28 The Federal Circuit Court relied upon two decisions of this Court: Minister for Immigration and Citizenship v Le (2007) 164 FCR 151 per Kenny J; Khant v Minister for Immigration and Citizenship (2009) 112 ALD 241 per Cowdroy J (at [82]). The summary in the Federal Circuit Court of those decisions was as follows (at [53]-[54]):
53. First, Minister for Immigration and Citizenship v Le [2007] FCA 1318; (2007) 164 FCR 151 ("Le") at [79] per Justice Kenny:
"...where the failure by a decision-maker to make a straightforward enquiry for information that was apparently readily available and relevant to critical issues can be characterized as unreasonable in the Wednesbury Corporation sense …"
54. Second, Khant v Minister for Immigration and Citizenship [2009] FCA 1247; (2009) 112 ALD 241 at [82] per Cowdroy J:
"The court considers that the latter ground is relevant for the current circumstances. The court considers that traditionally Wednesbury unreasonableness has been seen as only applicable in the most extreme of circumstances. That may well be why the High Court allowed the appeal in SZIAI. The court does not consider that the tribunal's failure to make further inquiries was so unreasonable that no reasonable person would have adopted such course. Rather, the court prefers the view that the failure to make further inquiries of the appellant, or to inquire of the delegate or department; coupled with the ease at which such inquiry could be made; coupled with the paucity of information the tribunal had to make its decision; coupled with the type of inquiry required by reg 2.43(2)(b) of the Regulations leads to the conclusion that the tribunal failed to conduct a proper review. Despite the prolixity of the tribunal decision, in reality, the tribunal only served as a 'rubber stamp' for the primary decision, a decision that was obviously highly problematic, even on the evidence before the tribunal."
29 Further, in the context of the availability of information, the Federal Circuit Court noted the relevance of the absence of information in the following terms (at [61]-[63]):
61. For the purposes of the current matter, in my respectful view, there is nothing in these authorities to dispute the proposition that although matters before the Tribunal do not involve any legal onus of proof, it is for the applicant to put forward such evidence such that the Tribunal can reach the requisite level of satisfaction that the visa must be granted (s.65 of the Act, Minister for Immigration & Multicultural Affairs v Lay Lat [2006] FCAFC 61; (2006) 151 FCR 214 at [76], SZCIJ v Minister for Immigration and Multicultural Affairs [2006] FCAFC 62 and Aporo v Minister for Immigration and Citizenship [2009] FCAFC 123 at [45]).
62. In the current case, and in light of the above, I agree with the Minister's argument that there was not a sufficient link to the outcome such as to say there was a failure to review.

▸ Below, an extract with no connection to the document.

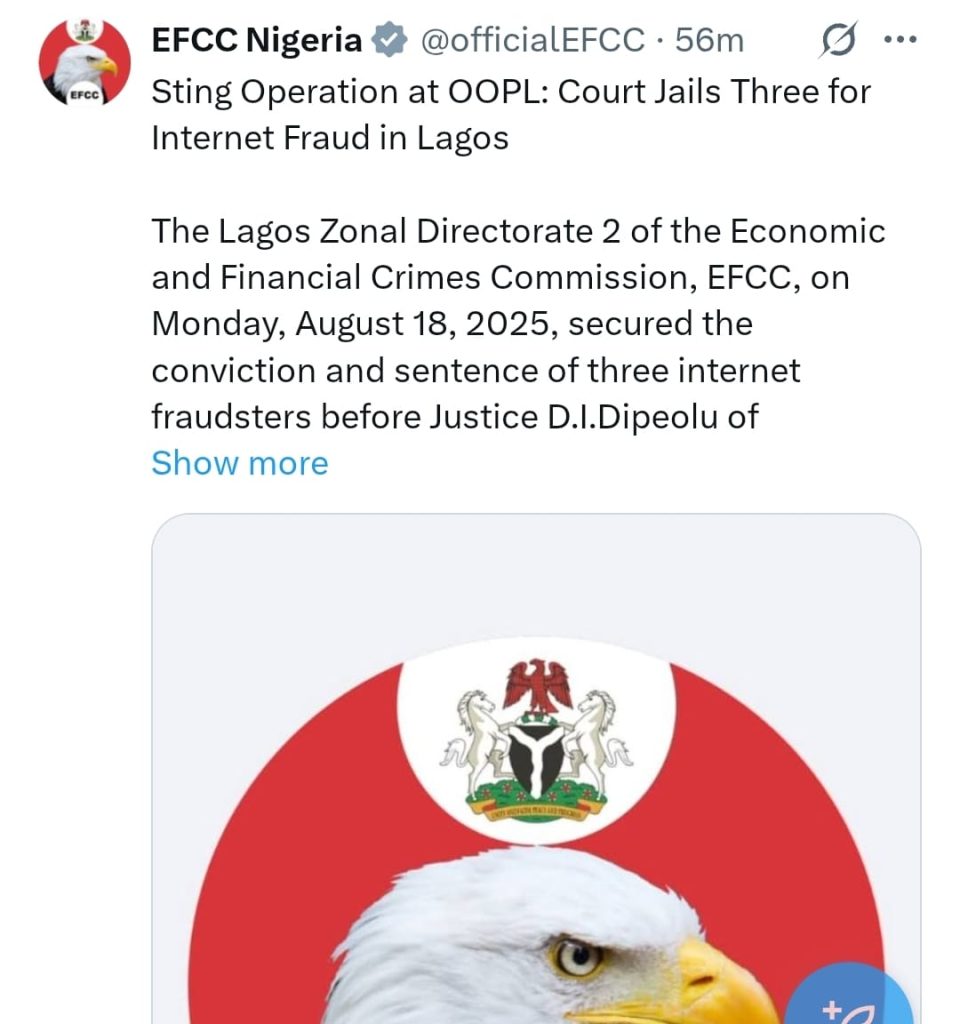Open the three-dot more options menu
Image resolution: width=960 pixels, height=1024 pixels.
point(900,40)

63. First, the applicant does not say this was an inquiry to be made of any third party. If there was evidence available as to the existence of financial transfers after October 2012, the applicant now has not attempted to explain why he, the visa applicant, his wife, or the representative could not have supplied it to the Tribunal. Noting that the representative had supplied such evidence for the period up to October 2012.